時代を見る目 155 齢を重ねることの意味(2) 高齢者と成長

岡村 直樹
東京基督教大学 准教授/日本同盟基督教団 神学教師

 エイジズム(高齢者に対するステレオタイプや差別)が蔓延する現代日本にあって、教会はどのような神学的モチーフ(主題)を用いて、「高齢」の意味を考えるべきであろうか。聖書は人間が齢を重ねる事の意味について、様々な箇所で言及している。高齢は神の祝福の表れのひとつの形であり(箴言一〇・二七)、高齢者を敬うことは神の命令である(レビ記一九・三二)。また神は高齢者に対し、若い者を教える責任を与えている(皂テモテ五・四)。これらは教会がその歴史を通じて重要視した訓戒であり、クリスチャンが「高齢」を考えるときに、まず挙げられる聖書の教えであろう。しかし現代日本の社会状況と、それが教会に与える影響を考慮するとき、さらに強調されるべき聖書の教えを思わされる。それが「高齢者の成長」という概念である。

 一般社会において「高齢者」と「成長」という言葉が共に用いられることは少ない。確かに身体的成長は、人生の前半にそのピークを迎え、その後は下降線をたどる。しかし聖書の教える成長の可能性は、幼児期や青年期に限定されるものではない。「キリストの恵みと知識において成長しなさい。」(Ⅱペテロ三・一八)とはすべてのクリスチャンへ命令である。またパウロは「あらゆる点において」(エペソ四・一五)成長すべきと教えている。それは神に対する信仰や聖書の知識もさることながら、精神的、倫理的、社会的な成長も指しているだろう。

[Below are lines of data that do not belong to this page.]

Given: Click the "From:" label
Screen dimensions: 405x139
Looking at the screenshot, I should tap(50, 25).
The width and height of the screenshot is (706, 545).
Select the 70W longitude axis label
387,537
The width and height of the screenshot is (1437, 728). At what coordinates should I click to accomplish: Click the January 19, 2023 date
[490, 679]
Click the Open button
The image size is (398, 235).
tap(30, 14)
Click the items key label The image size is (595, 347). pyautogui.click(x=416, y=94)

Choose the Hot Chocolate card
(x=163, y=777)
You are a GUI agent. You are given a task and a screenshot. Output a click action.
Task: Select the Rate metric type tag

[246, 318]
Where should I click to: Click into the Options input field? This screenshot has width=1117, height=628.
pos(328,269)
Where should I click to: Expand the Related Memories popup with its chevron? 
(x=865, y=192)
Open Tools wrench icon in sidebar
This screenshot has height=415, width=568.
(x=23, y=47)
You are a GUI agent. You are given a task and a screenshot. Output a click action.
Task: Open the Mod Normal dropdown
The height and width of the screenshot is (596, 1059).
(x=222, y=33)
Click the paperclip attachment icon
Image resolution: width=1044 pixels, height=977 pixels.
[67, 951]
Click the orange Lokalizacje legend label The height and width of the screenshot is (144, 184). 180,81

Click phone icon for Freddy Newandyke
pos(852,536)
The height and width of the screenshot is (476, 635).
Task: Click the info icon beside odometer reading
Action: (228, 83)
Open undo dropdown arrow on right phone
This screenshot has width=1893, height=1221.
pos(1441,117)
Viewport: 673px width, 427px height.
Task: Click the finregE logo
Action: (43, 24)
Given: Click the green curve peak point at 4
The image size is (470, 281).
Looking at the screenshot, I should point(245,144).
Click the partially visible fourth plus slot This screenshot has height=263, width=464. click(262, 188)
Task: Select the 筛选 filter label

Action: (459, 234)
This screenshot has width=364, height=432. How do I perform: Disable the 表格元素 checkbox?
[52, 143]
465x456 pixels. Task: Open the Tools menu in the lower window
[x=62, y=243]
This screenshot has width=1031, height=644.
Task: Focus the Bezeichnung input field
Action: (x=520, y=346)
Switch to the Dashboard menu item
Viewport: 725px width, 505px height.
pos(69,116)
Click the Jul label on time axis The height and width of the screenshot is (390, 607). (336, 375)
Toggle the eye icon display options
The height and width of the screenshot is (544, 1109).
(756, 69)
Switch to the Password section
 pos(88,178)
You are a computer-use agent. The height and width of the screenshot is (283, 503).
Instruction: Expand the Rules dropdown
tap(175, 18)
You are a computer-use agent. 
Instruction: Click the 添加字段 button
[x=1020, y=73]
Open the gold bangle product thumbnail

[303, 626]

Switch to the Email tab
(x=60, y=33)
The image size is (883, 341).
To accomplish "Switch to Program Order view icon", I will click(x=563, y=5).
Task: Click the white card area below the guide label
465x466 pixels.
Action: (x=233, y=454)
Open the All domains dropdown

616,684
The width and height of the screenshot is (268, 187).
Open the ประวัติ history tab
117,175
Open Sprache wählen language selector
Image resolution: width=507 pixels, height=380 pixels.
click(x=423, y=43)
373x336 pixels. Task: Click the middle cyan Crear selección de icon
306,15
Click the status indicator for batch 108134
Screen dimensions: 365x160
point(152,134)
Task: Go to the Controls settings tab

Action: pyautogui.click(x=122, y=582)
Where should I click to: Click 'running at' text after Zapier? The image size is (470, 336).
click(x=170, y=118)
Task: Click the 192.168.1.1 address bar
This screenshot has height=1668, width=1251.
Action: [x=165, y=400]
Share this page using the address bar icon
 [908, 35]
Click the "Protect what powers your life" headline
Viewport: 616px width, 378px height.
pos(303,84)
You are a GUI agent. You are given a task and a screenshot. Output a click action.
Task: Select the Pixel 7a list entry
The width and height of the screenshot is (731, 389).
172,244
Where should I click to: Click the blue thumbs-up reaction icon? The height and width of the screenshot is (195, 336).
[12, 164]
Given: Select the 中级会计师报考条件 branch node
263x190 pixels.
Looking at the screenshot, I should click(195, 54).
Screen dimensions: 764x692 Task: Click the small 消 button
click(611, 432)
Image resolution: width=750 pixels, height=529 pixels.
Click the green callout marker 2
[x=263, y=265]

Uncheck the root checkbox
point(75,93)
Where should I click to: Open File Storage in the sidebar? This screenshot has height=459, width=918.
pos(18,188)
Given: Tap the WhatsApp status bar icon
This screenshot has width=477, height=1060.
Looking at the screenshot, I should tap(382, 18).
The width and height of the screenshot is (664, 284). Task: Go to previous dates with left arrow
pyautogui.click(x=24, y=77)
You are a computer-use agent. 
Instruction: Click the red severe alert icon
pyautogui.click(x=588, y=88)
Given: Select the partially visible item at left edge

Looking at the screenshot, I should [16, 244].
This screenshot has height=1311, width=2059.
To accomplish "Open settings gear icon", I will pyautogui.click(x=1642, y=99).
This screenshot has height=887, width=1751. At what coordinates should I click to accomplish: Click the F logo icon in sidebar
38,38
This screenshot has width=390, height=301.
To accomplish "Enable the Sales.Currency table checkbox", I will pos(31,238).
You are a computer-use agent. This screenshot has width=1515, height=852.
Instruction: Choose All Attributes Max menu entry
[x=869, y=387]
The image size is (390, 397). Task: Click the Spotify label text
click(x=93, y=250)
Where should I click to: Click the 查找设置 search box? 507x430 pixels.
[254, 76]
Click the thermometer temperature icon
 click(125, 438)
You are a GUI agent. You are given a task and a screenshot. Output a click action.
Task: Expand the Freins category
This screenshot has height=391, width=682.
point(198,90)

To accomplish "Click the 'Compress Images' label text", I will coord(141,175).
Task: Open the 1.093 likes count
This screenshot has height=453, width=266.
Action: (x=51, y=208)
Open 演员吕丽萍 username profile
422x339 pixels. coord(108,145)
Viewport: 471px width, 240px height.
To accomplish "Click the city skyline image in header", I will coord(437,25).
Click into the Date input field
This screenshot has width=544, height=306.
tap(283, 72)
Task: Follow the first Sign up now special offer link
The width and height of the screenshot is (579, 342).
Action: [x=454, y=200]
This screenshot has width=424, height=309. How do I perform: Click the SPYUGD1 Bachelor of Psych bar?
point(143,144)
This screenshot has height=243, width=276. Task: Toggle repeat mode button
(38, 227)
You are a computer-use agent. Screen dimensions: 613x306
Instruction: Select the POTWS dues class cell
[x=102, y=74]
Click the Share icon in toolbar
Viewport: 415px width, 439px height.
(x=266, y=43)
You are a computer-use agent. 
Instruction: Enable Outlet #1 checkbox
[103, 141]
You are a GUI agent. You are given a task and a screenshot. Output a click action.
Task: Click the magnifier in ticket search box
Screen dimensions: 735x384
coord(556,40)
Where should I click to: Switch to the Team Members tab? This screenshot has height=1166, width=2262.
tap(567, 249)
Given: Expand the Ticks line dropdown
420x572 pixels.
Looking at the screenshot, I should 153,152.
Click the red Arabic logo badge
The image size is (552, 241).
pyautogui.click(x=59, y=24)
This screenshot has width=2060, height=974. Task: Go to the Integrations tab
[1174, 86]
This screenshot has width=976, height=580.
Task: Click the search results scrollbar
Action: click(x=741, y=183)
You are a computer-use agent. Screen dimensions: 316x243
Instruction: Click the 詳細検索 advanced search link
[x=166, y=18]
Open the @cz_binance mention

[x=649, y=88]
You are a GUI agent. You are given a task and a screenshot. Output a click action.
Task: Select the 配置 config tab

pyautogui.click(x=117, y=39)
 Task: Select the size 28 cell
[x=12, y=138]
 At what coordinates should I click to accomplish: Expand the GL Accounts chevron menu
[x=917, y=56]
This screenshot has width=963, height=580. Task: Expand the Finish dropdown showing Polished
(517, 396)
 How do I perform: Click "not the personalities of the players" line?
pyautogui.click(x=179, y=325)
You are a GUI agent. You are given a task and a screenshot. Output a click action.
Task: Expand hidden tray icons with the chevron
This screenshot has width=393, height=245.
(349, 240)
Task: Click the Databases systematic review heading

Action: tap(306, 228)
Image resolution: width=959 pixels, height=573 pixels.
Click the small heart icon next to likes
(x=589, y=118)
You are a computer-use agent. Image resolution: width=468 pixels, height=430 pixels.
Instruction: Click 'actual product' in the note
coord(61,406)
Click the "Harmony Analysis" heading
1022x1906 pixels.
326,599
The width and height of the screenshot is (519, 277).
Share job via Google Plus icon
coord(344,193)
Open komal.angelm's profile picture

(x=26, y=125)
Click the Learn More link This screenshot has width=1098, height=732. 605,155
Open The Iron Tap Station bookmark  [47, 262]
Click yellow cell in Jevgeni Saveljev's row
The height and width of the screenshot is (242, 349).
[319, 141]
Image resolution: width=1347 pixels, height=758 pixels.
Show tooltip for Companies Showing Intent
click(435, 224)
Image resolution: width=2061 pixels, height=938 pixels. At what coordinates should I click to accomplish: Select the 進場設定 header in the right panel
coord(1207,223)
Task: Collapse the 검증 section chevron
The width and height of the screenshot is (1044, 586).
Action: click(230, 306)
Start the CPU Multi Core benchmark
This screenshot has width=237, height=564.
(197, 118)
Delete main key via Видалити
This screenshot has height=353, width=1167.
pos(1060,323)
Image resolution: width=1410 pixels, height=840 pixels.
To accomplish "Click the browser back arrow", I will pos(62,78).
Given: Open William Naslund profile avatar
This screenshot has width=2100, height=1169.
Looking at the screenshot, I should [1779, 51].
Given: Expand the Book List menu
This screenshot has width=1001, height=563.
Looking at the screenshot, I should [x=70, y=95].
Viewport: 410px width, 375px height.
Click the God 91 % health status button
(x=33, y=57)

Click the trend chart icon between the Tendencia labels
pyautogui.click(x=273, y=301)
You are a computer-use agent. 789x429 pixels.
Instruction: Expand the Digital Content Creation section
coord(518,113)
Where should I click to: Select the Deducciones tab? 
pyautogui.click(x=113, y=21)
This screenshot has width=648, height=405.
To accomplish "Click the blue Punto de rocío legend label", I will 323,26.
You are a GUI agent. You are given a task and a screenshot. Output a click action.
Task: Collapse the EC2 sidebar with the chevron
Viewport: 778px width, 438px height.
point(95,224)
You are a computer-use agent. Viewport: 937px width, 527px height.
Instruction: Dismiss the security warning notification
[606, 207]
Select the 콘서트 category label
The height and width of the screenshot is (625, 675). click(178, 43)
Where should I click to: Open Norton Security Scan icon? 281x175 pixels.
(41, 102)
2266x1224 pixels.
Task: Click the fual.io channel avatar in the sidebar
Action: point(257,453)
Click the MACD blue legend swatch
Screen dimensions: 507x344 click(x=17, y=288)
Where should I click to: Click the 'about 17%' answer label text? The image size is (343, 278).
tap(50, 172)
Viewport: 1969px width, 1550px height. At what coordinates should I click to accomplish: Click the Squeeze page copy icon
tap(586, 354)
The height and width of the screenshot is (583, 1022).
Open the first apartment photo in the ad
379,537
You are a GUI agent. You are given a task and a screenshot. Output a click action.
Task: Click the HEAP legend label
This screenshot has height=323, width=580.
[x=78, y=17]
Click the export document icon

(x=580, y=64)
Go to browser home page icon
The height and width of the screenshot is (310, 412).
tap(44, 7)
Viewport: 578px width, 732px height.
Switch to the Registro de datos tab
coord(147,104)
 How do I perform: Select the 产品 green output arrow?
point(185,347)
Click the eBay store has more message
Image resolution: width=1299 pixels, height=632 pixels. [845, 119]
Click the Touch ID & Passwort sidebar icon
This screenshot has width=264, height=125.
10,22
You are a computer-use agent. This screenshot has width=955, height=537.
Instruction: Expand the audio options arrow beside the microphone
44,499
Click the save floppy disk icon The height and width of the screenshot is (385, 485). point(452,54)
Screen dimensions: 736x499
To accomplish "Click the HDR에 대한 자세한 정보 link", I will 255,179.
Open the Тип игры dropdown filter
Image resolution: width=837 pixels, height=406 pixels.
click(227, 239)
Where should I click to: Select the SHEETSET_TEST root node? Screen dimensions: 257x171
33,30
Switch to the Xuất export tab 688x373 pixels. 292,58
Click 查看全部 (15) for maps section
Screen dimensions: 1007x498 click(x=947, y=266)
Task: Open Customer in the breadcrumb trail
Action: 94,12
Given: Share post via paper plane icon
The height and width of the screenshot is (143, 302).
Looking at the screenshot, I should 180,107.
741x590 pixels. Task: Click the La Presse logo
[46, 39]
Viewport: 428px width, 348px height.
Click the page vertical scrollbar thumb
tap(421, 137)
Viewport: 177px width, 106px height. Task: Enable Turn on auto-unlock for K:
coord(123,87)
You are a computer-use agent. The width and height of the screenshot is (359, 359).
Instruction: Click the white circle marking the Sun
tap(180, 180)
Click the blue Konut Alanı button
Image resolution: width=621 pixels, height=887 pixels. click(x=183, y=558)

 米国の宗教心理学者ジェームス・ファウラー(一九四〇~)は、その著作「信仰発達論」において、信仰者の具体的な成長を直感的信仰、主体的信仰、普遍性段階等の六段階で示している。個々は自らの置かれている信仰の段階を確認しつつ、その次の段階を成長の目標として設定するように勧めている。また彼はパウロ同様、信仰の成長を広義に捉え、クリスチャンはその年齢にかかわらず、信仰の高嶺を目指すべき存在であるとしている。高齢者軽視や高齢者のセルフイメージの低下が危機視される現代日本にあって、高齢者が若年者と同様、自らを「成長する存在」と位置づけることは、その者の成長を促し、かつ自身がまだ成長とういう希望を持てる存在であることを確認することにもつながるはずである。ファウラーの唱える信仰成長の各段階に関して議論の余地が残るが、「具体的な成長の目標をかかげつつ、信仰の高嶺を目指し、生涯を通して成長する」という彼の基本的な高齢者観は聖書的であり、かつ非常に重要な神学的モチーフのひとつを今日の日本の教会に提供していると言えるだろう。